Story #2 takes place when my grandfather was in the very end stages of terminal renal cancer. He was in nearly constant pain. My grandmother didn't like to give him morphine because it made him foggy headed and it scared her. He didn't ask for it. He suffered through. We suffered for him, and urged her to do otherwise. My younger sister was sitting at his bedside two days before he died, talking to him. He told her he just wanted to go. She told him it was all right. He asked what date it was. She told him July 26th. My grandfather replied that everyone probably expected him to be around for his birthday (which was the next day). My sister advised him that everyone would understand if he did what he had to do. He said he didn't want to disappoint his family. He died on the morning of July 28th. The day after his birthday.

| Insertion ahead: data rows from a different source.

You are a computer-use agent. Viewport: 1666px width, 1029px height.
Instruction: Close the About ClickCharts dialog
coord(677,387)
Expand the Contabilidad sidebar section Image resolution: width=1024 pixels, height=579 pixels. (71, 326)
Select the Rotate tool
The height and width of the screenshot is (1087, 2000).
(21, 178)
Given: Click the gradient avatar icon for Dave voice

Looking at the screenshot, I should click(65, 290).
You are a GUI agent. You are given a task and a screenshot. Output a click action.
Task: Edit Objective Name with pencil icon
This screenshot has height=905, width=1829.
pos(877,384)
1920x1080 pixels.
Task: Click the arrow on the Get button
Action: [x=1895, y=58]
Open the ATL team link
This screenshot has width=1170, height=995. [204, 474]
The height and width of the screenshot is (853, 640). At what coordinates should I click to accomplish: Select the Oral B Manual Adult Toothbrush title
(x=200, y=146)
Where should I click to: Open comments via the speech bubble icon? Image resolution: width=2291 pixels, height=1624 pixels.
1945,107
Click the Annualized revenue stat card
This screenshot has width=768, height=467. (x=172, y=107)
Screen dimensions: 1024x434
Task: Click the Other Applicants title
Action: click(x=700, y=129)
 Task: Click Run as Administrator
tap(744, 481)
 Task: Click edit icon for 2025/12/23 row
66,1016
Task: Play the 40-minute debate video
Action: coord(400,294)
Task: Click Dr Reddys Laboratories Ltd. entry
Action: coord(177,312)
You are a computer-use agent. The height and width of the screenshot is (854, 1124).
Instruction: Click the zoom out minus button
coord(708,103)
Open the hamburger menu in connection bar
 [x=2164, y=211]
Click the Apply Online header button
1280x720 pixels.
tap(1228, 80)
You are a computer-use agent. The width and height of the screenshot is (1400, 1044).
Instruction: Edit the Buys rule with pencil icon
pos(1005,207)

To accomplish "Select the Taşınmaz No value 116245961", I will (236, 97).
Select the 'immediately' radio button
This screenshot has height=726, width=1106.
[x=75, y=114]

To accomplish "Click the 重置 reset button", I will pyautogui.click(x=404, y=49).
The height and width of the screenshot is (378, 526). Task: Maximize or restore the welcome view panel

As far as what would happen if a grandfather came between a father and his child and had a good enough relationship with the father in the first place, I don't imagine things would turn out any differently than they did then. But, I'll acknowledge that I may just be kidding myself.

I find I've been thinking about him all day today. He was very much common sense and no nonsense, but he was as generous and warm as he could be. He had a silly sense of humor and always had a story at the ready. I thought he hung the moon...if you couldn't tell...;) And I still miss him nearly every day.

4/06/2007 11:53 PM  
Blogger AaA said...

Your grandpa never hung the moon, mine did.